Are Photographers Junior Terrorists?

The world has gone and become afraid of photographers; very afraid. Afraid of photographers with big cameras anyhow. There was a time when many tourists walked around with big cameras. Heck, even 4×5 view cameras “back in the day” (before TV and microwave ovens). Of course, these have been replaced for most tourists with the mighty cell-phone-cam-computer-stereo-wonder-gadget. Now days, anyone sporting a camera bigger than a Hostess Twinkie is suspected of nefarious activities. Oh, and carrying a tripod too? Could be used for mounting a rocket launcher I suppose. Why else would someone be carrying such a contraption with ISO 56 million soon to be released?
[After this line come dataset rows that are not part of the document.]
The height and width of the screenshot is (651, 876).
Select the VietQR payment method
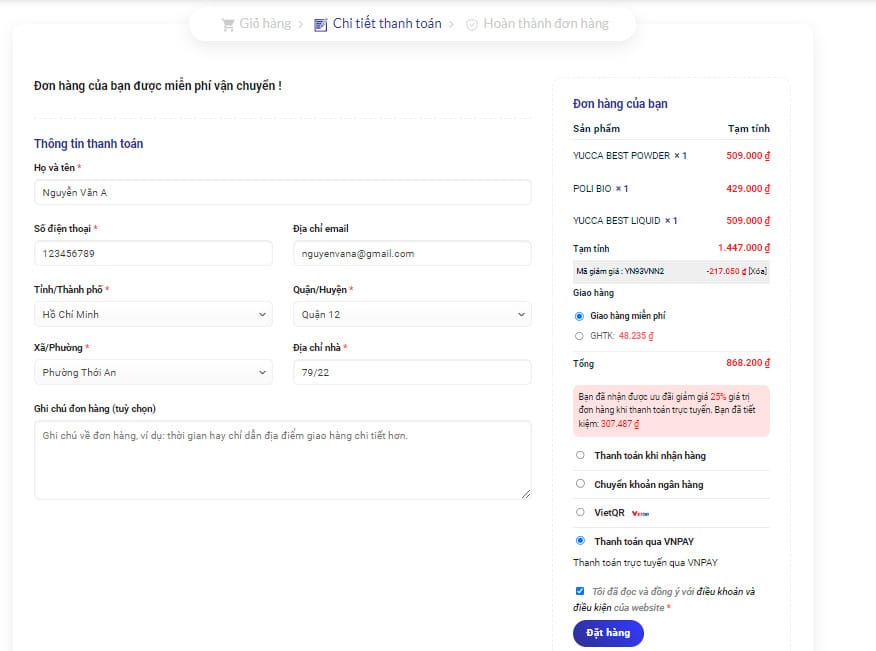(581, 512)
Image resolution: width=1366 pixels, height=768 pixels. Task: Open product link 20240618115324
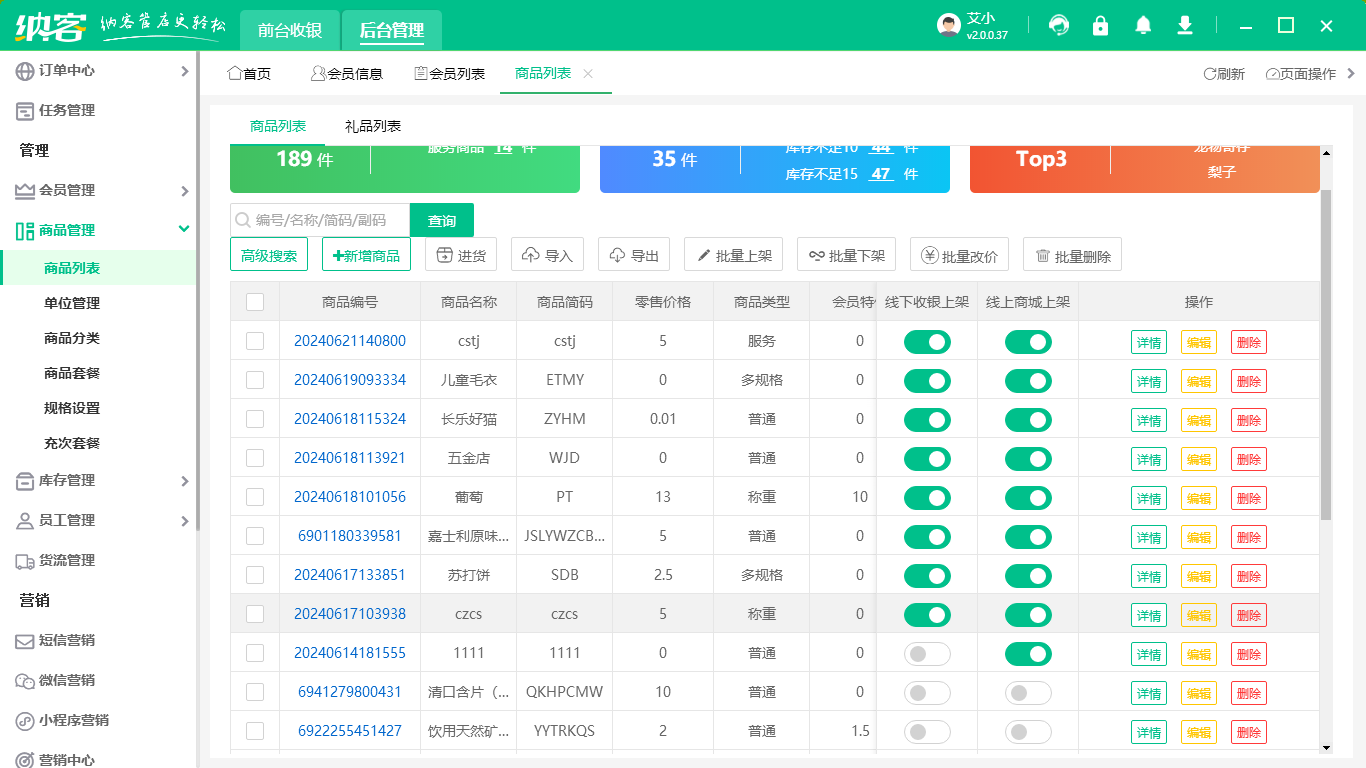(350, 419)
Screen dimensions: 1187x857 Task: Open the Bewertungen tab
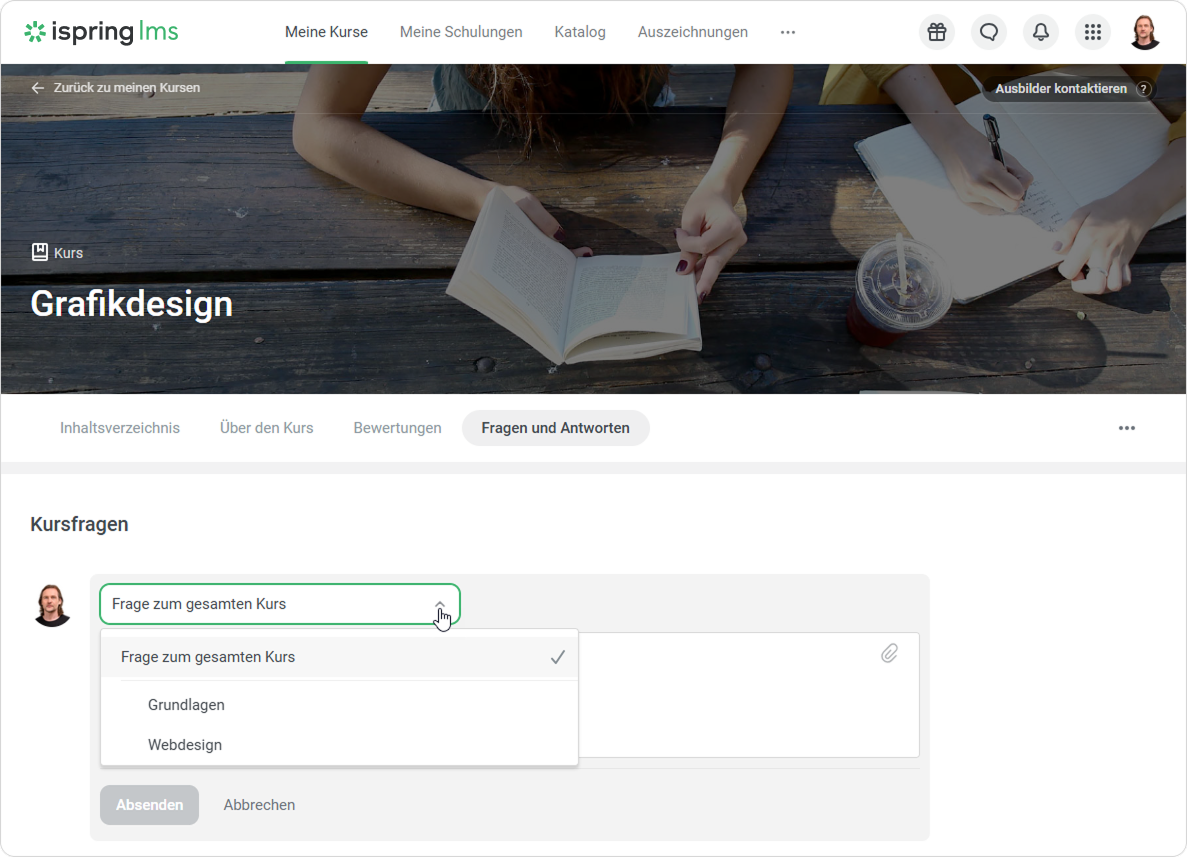pyautogui.click(x=397, y=428)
Confronting the Stranger with the Big Camera

I was up to my ears in suspicion yesterday while carrying said “big camera” and “rocket-launcher-tripod.” Perhaps it is also my “strange” photo subjects. I kink of fell in love with photographing in the Budapest subway stations at 5:00 am when few people were around. I think there is something kind of creepy yet hauntingly beautiful about these places, particularly when they are empty of people. But these places also have security cameras mounted in the ceiling all over the place.

About an hour into my photographing the escalators, security couldn’t take it any more and sent two young kids to see what the heck the crazy foreigner was up to. They spoke even less English than I speak Hungarian (I don’t speak any). So, I showed them some images from the back of the camera. Images that showed empty escalators or dragged shutter images with me riding up and down the escalators and hand holding the shaking camera. You know; crazy stuff that only a camera nut would do. No, not a single image of missile silos or secret terrorist plots. The junior security men then scratched their heads while looking at me as if I had two heads, then gave me thumbs up and left me to my insanity and my escalators.

After finishing a meal at McDonald’s in Budapest, Hungary (I know how sad that sounds), I stopped to mount my camera on my tripod before heading out into the concrete jungle. But I didn’t even get the tripod head clamp tightened on the camera before I was pounced upon by an every vigilant Mickey D manager who admonished me, “no photography in McDonald’s.” Really? Are you serious? Are there legions of photographers hiding in the Golden Arches, just waiting to snap a pic of Britney Spears buying Happy Meals for her tots?

I mumbled something about the fries being too salty then fled the place. Out in the real world I began to look for something interesting to photograph. The last couple of days I had developed a fondness for phone booths. You know, those things that Superman would change into before cell phones and vandalism killed them all over the United States. Got it? Ok, so I see an interesting looking specimen sporting a pink phone. In fact, there was two identical booths not 10 feet apart. Except… one of the booths had a “poor” person leaning against it with a sign in Hungarian, likely asking for money since there was a little cup in front of him. Which one do I shoot? I spent nearly 10 minutes deciding and in the end, thought that the poor person added something to the photo. Something about a technological device (old as it was) propping up the back of someone who has likely been passed over by technology; someone who’s life has not been improved by technology.

So I set up the tripod in clear view of the phone-booth-guy. I fact, I spent a good 5 minutes setting up before I snapped the photo. I figured, if he objected, I’d give him plenty of time to get out of the way or to wave me off, cover his face with his sign, etc. However, I didn’t seem to get any reaction so I made a couple of exposures. At least from him I didn’t get a reaction. But before I could leave the scene of the crime, I was pounced upon by an English-speaking Hungarian women who said that she was a photographer too and that what I just did was “illegal.” That if the police came, they would confiscate my camera card for invading the privacy of the poor person. That my photo would be viewed as showing the poor person in a negative light. She said that there were laws all over Europe making it illegal to photograph the poor without their verbal permission.

That must make photojournalism really tough to do. Ok. So I realize that the case could be made that photographing his “poor person” condition might make some viewers, some photographers, and some poor people, uncomfortable. But isn’t one of the steps to eliminating poverty, to show it? Should not artists do what they can to get people to view poverty and think about poverty, till society decides its had enough and ends it? Is ignoring it, avoiding it, not including it in art and media, going to solve the problem of poverty? I don’t know all the answers, but a photographic artist, I don’t feel that the poor should be invisible to my camera lens.

So I will soldier on with my big camera and dangerous tripod. Trying not to get arrested for photographing people and things that other people think I have no business photographing unless I’m either crazy or a terrorist or both.